** ABOUT THIS EXERCISE **
The records below are to be retyped in full. Keep every word.

Collected data
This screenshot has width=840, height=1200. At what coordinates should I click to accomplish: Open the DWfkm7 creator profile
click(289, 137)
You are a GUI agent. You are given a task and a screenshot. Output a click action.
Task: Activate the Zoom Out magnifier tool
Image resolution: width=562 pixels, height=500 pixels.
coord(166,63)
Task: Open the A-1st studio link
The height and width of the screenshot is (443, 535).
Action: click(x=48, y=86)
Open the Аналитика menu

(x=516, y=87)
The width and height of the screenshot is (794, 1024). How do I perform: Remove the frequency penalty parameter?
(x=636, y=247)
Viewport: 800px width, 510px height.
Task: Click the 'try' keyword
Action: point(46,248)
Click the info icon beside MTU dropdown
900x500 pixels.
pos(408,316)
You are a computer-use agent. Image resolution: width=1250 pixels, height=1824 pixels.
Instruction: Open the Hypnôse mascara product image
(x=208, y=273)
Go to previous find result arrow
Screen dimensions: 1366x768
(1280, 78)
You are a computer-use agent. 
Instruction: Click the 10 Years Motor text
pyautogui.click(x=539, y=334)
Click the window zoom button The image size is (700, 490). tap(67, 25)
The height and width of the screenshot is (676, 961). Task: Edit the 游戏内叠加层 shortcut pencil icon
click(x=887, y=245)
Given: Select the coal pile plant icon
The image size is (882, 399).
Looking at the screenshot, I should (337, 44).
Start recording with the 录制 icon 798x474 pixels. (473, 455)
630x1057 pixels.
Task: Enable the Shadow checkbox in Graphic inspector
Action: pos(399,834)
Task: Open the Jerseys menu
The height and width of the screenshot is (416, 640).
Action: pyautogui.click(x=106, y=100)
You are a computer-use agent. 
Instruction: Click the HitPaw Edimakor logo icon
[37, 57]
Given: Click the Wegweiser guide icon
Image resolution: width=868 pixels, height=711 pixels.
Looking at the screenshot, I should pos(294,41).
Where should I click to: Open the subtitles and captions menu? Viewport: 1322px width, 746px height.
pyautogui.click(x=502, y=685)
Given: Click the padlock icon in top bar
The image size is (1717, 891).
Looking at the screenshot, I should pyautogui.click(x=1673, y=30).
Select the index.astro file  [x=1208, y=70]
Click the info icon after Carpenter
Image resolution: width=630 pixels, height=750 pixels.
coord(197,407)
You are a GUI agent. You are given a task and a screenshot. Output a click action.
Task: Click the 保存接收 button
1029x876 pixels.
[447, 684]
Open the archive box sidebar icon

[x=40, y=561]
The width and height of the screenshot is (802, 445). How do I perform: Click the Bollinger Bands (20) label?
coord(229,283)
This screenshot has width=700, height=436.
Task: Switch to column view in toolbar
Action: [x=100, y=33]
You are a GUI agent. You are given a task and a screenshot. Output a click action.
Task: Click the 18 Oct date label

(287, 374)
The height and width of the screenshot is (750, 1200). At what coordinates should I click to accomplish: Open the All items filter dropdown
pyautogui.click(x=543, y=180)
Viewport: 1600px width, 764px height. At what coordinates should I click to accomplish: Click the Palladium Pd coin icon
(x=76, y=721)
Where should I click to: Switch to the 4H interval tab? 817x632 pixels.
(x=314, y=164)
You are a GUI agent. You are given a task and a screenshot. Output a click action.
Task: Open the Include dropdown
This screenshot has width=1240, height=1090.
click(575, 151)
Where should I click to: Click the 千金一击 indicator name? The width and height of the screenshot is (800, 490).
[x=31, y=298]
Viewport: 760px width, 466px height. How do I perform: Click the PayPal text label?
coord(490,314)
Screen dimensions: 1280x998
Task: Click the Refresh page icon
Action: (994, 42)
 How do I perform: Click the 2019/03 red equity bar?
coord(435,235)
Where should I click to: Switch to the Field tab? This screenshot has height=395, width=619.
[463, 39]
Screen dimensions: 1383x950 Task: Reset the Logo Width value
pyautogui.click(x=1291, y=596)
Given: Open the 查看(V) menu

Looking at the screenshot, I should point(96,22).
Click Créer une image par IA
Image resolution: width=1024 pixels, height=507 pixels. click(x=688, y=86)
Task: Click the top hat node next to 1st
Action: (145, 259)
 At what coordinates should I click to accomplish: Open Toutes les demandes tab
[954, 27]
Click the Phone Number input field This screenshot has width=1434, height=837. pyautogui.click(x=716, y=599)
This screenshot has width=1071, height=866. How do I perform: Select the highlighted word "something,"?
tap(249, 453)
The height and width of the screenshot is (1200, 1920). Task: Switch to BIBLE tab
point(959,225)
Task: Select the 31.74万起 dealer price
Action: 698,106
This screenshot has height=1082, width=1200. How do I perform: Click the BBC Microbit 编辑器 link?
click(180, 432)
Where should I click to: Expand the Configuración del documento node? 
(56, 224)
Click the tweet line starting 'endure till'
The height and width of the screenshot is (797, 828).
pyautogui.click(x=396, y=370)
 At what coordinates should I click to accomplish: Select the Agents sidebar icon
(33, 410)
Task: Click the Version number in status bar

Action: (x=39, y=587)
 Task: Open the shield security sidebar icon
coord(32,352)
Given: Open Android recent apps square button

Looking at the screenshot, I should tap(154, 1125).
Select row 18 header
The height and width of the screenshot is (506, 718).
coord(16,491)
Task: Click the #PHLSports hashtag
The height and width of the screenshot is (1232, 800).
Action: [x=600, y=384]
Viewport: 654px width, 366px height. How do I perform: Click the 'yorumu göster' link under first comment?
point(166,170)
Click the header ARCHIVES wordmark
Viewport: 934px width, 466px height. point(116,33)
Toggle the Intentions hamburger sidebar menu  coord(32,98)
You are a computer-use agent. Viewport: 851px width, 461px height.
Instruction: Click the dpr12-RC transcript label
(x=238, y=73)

** THE COMPLETED TASK **
This screenshot has width=840, height=1200. At what coordinates should I click to accomplish: Open the DWfkm7 creator profile
click(289, 137)
You are a GUI agent. You are given a task and a screenshot. Output a click action.
Task: Activate the Zoom Out magnifier tool
Image resolution: width=562 pixels, height=500 pixels.
coord(166,63)
Task: Open the A-1st studio link
The height and width of the screenshot is (443, 535).
Action: click(x=48, y=86)
Open the Аналитика menu

(x=516, y=87)
The width and height of the screenshot is (794, 1024). How do I perform: Remove the frequency penalty parameter?
(x=636, y=247)
Viewport: 800px width, 510px height.
Task: Click the 'try' keyword
Action: point(46,248)
Click the info icon beside MTU dropdown
900x500 pixels.
pos(408,316)
You are a computer-use agent. Image resolution: width=1250 pixels, height=1824 pixels.
Instruction: Open the Hypnôse mascara product image
(x=208, y=273)
Go to previous find result arrow
Screen dimensions: 1366x768
(1280, 78)
You are a computer-use agent. 
Instruction: Click the 10 Years Motor text
pyautogui.click(x=539, y=334)
Click the window zoom button The image size is (700, 490). tap(67, 25)
The height and width of the screenshot is (676, 961). Task: Edit the 游戏内叠加层 shortcut pencil icon
click(x=887, y=245)
Given: Select the coal pile plant icon
The image size is (882, 399).
Looking at the screenshot, I should (337, 44).
Start recording with the 录制 icon 798x474 pixels. (473, 455)
630x1057 pixels.
Task: Enable the Shadow checkbox in Graphic inspector
Action: pos(399,834)
Task: Open the Jerseys menu
The height and width of the screenshot is (416, 640).
Action: pyautogui.click(x=106, y=100)
You are a computer-use agent. 
Instruction: Click the HitPaw Edimakor logo icon
[37, 57]
Given: Click the Wegweiser guide icon
Image resolution: width=868 pixels, height=711 pixels.
Looking at the screenshot, I should pos(294,41).
Where should I click to: Open the subtitles and captions menu? Viewport: 1322px width, 746px height.
pyautogui.click(x=502, y=685)
Given: Click the padlock icon in top bar
The image size is (1717, 891).
Looking at the screenshot, I should pyautogui.click(x=1673, y=30).
Select the index.astro file  [x=1208, y=70]
Click the info icon after Carpenter
Image resolution: width=630 pixels, height=750 pixels.
coord(197,407)
You are a GUI agent. You are given a task and a screenshot. Output a click action.
Task: Click the 保存接收 button
1029x876 pixels.
[447, 684]
Open the archive box sidebar icon

[x=40, y=561]
The width and height of the screenshot is (802, 445). How do I perform: Click the Bollinger Bands (20) label?
coord(229,283)
This screenshot has width=700, height=436.
Task: Switch to column view in toolbar
Action: [x=100, y=33]
You are a GUI agent. You are given a task and a screenshot. Output a click action.
Task: Click the 18 Oct date label

(287, 374)
The height and width of the screenshot is (750, 1200). At what coordinates should I click to accomplish: Open the All items filter dropdown
pyautogui.click(x=543, y=180)
Viewport: 1600px width, 764px height. At what coordinates should I click to accomplish: Click the Palladium Pd coin icon
(x=76, y=721)
Where should I click to: Switch to the 4H interval tab? 817x632 pixels.
(x=314, y=164)
You are a GUI agent. You are given a task and a screenshot. Output a click action.
Task: Open the Include dropdown
This screenshot has width=1240, height=1090.
click(575, 151)
Where should I click to: Click the 千金一击 indicator name? The width and height of the screenshot is (800, 490).
[x=31, y=298]
Viewport: 760px width, 466px height. How do I perform: Click the PayPal text label?
coord(490,314)
Screen dimensions: 1280x998
Task: Click the Refresh page icon
Action: (994, 42)
 How do I perform: Click the 2019/03 red equity bar?
coord(435,235)
Where should I click to: Switch to the Field tab? This screenshot has height=395, width=619.
[463, 39]
Screen dimensions: 1383x950 Task: Reset the Logo Width value
pyautogui.click(x=1291, y=596)
Given: Open the 查看(V) menu

Looking at the screenshot, I should point(96,22).
Click Créer une image par IA
Image resolution: width=1024 pixels, height=507 pixels. click(x=688, y=86)
Task: Click the top hat node next to 1st
Action: (145, 259)
 At what coordinates should I click to accomplish: Open Toutes les demandes tab
[954, 27]
Click the Phone Number input field This screenshot has width=1434, height=837. pyautogui.click(x=716, y=599)
This screenshot has width=1071, height=866. How do I perform: Select the highlighted word "something,"?
tap(249, 453)
The height and width of the screenshot is (1200, 1920). Task: Switch to BIBLE tab
point(959,225)
Task: Select the 31.74万起 dealer price
Action: 698,106
This screenshot has height=1082, width=1200. How do I perform: Click the BBC Microbit 编辑器 link?
click(180, 432)
Where should I click to: Expand the Configuración del documento node? 
(56, 224)
Click the tweet line starting 'endure till'
The height and width of the screenshot is (797, 828).
pyautogui.click(x=396, y=370)
 At what coordinates should I click to accomplish: Select the Agents sidebar icon
(33, 410)
Task: Click the Version number in status bar

Action: (x=39, y=587)
 Task: Open the shield security sidebar icon
coord(32,352)
Given: Open Android recent apps square button

Looking at the screenshot, I should tap(154, 1125).
Select row 18 header
The height and width of the screenshot is (506, 718).
coord(16,491)
Task: Click the #PHLSports hashtag
The height and width of the screenshot is (1232, 800).
Action: [x=600, y=384]
Viewport: 654px width, 366px height. How do I perform: Click the 'yorumu göster' link under first comment?
point(166,170)
Click the header ARCHIVES wordmark
Viewport: 934px width, 466px height. point(116,33)
Toggle the Intentions hamburger sidebar menu  coord(32,98)
You are a computer-use agent. Viewport: 851px width, 461px height.
Instruction: Click the dpr12-RC transcript label
(x=238, y=73)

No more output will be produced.